I was originally hired onto the TT at Big State U based on my postdoctoral track record in a particular field using a certain technique. I was pretty much a one-trick pony. Don't get me wrong. This was not a bad thing at the time. It netted me a slew of publications that are to this day reasonably well cited. And it landed me my position. And got my research program here off to a good start.
Although my current research program is in a somewhat related area to my postdoctoral work, I no longer use that original technique. In fact I haven't for 6-7 years now. I can't say I'm an "expert" in any technique now. I, or more correctly my lab peeps, use a whole slew of them. Various spectroscopic techniques (fluorescence, CD etc.), mass spec, nmr etc. We're dabbling with crystallography and collaborating with a computational group. I'm considering trying some SAXS.*
I've evolved from being a one-trick pony into a jack-of-all-trades.**
One-trick pony PI's still exist. Some things are complicated or expensive enough that they may never become routine lab tools (e.g. x-ray crystallography and nmr). But even for those PI's, relying on a single technique has become dangerous. As a crystallographer colleague has said on more than one occasion, "simply" solving structures will not keep you funded.
And that brings me to today's message: One should be willing to go where the research is taking you, and that can often mean learning new approaches and techniques. And/or striking up collaborations with people who can do things you can't.

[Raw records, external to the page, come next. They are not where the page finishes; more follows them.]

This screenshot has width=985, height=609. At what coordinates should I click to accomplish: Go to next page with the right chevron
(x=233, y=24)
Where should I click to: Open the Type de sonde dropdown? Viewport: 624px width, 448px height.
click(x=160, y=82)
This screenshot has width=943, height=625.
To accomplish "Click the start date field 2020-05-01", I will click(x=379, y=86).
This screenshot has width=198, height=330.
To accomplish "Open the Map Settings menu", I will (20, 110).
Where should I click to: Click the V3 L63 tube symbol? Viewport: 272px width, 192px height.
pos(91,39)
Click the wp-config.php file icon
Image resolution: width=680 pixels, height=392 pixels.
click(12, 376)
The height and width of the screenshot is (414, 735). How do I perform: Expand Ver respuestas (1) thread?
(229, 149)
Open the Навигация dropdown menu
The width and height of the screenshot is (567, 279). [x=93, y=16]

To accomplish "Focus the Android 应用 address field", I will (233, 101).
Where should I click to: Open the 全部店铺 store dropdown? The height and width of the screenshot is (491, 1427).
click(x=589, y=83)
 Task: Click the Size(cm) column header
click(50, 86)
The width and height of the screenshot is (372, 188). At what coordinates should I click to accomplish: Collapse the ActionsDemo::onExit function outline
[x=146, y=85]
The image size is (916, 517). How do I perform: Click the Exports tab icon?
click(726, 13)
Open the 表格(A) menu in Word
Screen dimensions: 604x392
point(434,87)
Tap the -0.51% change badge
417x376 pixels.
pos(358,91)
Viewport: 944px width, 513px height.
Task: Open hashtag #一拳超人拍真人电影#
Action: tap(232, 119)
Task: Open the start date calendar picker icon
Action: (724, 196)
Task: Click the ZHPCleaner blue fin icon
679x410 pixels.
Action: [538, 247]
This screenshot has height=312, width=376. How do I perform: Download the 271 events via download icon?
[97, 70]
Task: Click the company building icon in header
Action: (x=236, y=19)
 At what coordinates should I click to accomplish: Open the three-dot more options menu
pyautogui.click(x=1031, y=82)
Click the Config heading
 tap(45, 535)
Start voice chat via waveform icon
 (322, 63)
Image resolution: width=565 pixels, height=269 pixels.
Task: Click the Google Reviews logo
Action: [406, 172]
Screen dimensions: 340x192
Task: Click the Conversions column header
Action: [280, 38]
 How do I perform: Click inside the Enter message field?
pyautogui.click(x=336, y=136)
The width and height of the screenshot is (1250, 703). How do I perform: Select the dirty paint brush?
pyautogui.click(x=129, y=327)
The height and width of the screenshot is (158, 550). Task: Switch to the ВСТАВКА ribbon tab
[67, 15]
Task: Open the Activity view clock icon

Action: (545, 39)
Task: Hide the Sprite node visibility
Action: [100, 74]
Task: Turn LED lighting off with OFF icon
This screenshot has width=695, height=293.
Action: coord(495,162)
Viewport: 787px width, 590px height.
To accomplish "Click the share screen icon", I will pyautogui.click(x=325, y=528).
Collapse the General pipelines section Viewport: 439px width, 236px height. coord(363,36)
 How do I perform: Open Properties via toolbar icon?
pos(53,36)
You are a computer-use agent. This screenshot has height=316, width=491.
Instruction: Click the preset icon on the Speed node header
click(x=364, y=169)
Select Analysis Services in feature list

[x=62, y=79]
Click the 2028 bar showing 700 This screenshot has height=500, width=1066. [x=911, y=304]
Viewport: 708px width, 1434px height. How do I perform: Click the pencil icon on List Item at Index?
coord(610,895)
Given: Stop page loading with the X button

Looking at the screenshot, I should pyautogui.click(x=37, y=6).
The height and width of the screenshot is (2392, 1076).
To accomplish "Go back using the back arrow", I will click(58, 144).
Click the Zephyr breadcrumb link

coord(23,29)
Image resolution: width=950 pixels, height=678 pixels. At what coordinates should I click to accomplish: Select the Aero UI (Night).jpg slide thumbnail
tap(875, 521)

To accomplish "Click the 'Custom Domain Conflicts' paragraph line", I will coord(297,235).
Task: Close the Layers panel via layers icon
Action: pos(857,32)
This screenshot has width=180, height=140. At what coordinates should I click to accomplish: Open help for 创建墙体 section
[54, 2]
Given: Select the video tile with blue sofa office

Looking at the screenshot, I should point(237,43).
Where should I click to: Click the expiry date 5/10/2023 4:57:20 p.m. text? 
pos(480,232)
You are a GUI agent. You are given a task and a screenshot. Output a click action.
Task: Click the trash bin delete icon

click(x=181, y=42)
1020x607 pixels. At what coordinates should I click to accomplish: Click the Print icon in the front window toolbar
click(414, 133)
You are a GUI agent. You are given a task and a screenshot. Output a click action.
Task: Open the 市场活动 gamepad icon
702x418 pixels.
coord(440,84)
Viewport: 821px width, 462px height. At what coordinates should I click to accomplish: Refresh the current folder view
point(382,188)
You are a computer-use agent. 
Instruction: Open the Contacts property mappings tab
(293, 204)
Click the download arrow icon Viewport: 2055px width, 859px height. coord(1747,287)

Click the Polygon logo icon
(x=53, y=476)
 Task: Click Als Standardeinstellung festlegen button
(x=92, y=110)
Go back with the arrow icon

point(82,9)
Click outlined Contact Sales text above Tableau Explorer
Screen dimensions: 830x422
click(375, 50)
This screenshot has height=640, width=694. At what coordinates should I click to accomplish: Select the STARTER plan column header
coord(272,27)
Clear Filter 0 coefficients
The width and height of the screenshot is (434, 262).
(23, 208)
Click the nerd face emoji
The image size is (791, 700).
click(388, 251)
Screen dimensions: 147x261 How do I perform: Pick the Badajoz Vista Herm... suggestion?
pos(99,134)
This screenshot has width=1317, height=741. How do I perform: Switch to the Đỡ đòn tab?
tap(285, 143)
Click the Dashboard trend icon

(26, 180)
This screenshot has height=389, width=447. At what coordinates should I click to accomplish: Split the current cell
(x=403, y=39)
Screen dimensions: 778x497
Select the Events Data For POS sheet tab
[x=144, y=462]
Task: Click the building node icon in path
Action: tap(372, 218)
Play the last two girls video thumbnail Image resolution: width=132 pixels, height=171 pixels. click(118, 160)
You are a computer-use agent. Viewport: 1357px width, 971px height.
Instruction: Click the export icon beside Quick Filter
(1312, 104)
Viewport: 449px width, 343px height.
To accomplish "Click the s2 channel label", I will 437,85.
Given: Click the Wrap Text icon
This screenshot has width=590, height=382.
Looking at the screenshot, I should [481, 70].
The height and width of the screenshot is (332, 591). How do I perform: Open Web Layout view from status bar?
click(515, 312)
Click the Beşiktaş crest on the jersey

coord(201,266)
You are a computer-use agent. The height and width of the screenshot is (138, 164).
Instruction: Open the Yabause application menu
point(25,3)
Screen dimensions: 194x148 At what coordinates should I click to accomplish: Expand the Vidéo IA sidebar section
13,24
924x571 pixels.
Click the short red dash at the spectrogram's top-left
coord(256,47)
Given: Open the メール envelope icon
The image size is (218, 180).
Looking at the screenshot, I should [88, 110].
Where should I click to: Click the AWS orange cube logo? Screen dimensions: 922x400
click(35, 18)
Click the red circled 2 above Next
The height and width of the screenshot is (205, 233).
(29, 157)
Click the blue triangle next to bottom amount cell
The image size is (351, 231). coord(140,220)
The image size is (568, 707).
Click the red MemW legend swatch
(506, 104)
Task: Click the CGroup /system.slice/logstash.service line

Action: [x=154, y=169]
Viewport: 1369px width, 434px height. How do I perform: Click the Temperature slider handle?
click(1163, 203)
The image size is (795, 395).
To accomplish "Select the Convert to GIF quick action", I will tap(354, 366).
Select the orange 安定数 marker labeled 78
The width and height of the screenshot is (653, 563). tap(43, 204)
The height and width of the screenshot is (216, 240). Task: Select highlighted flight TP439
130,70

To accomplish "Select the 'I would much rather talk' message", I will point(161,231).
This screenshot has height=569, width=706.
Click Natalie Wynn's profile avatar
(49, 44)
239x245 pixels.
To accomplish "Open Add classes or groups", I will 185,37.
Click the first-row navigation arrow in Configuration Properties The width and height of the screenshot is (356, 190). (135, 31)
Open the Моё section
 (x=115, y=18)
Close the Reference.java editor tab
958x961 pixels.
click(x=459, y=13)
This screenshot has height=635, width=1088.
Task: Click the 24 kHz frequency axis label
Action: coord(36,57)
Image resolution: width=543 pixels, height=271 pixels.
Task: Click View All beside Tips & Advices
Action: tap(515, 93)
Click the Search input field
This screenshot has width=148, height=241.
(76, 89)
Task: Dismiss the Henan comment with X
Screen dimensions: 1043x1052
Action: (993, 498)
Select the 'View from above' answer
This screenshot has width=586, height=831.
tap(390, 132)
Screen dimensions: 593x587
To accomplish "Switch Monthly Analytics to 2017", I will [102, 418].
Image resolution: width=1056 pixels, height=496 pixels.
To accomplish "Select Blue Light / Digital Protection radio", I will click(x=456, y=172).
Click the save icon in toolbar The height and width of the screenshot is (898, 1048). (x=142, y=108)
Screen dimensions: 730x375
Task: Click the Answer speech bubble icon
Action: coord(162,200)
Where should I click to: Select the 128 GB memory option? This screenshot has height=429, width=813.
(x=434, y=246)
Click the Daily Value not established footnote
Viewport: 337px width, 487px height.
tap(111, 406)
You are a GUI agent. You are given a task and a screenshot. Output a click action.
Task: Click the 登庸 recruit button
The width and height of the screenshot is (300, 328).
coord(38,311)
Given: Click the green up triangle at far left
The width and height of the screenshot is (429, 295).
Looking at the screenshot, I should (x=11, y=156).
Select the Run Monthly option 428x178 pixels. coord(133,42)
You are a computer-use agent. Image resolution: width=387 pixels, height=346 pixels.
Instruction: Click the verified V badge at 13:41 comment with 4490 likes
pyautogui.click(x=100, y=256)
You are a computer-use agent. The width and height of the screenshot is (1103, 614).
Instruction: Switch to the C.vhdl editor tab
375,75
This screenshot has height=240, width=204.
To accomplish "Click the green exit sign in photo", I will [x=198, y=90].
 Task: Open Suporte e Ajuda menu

Flexibility is a good trait to possess.
______
* Get your minds out of the gutter. SAXS = small-angle x-ray scattering.
** And master of none?

YEP!
Yup. Whut he sed. All of it.
couldn't agree more (with both Odyssey and DM)
This is why we have academic freedom. We shouldn't forget that we are very fortunate to have the chance to do research that we never could have predicted we'd end up publishing papers on. So that you can, in the immortal words of Toucan Sam, follow your nose.
One of my own stories along these lines:
http://neurodojo.blogspot.com/2011/03/potential-invasions-and-new-horizons.html
And I have another "I never expected to have a paper on THAT" story to tell in the not to distant future.
A bit scary though, when people in your lab are using techniques you couldn't do on your own.
That just provides additional incentive to remain funded so you can have a continuous "lab memory".
Definitely really bizarre to have people work for me that can do techniques that I don't understand very well. Well, understanding on the conceptual level is completely different than understanding the details and nuances of the experiment itself. But it seems that letting go of the small details is part of the process.
It's a big part of the process. Once you have your own group it's simply not possible to be able to do all the lab stuff and your other responsibilities. It's essential you have a lab group you can trust to figure out the right way to do things. Often that involves approaches you, the PI, have no experience with.
[...] my lab personnel do. If your lab is limited to a particular set of techniques and is not constantly evolving, you're [...]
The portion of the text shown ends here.